▶ _Instructions to follow_: Every line below from the one containing "You are a GUI" through the one containing "Task: Click the Check Tineye button" must be transcribed exactly. Omit all lines outside that stretch.

▶ _Records shown_:
#####

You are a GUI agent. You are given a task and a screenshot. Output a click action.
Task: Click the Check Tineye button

#####

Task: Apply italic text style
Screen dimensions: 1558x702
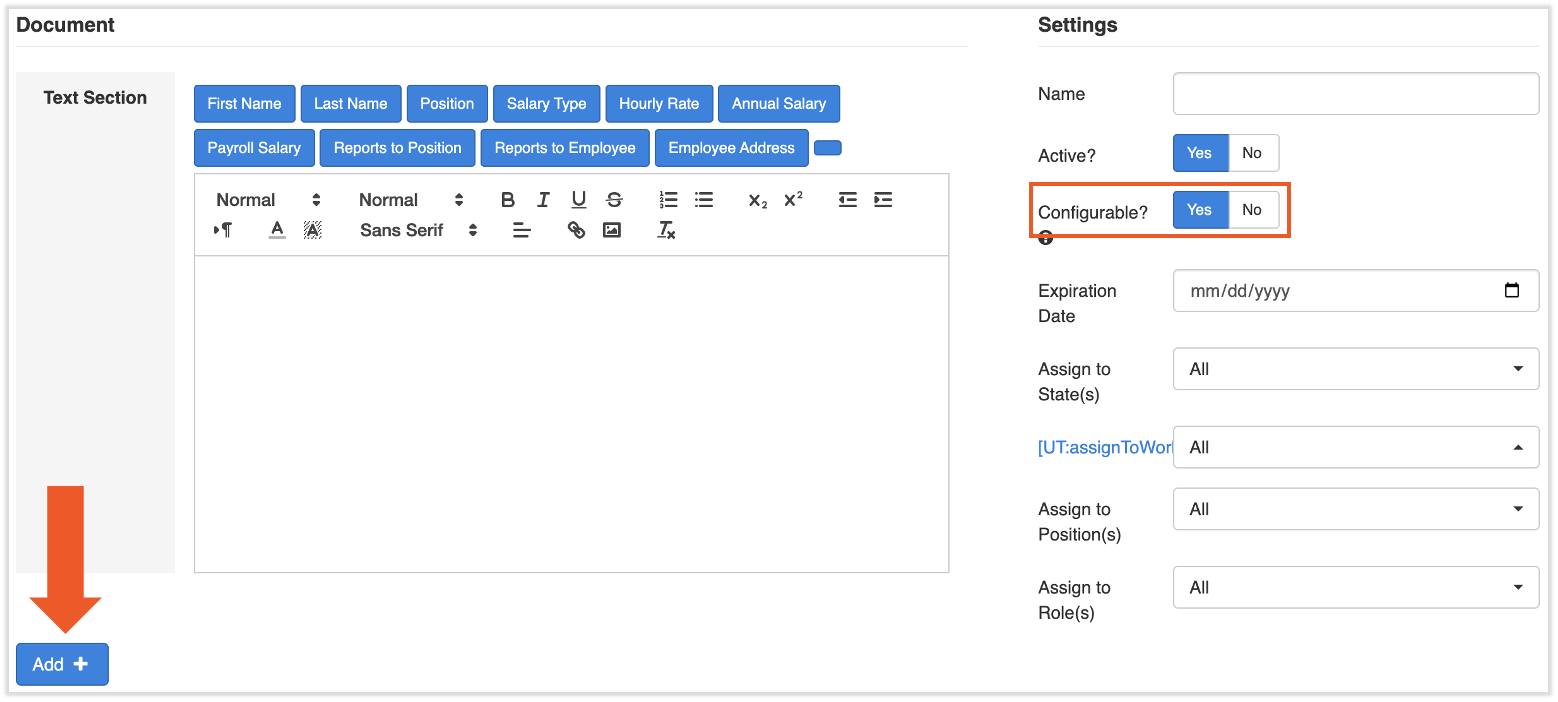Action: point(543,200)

#####

▶ _Response_:
You are a GUI agent. You are given a task and a screenshot. Output a click action.
Task: Click the Check Tineye button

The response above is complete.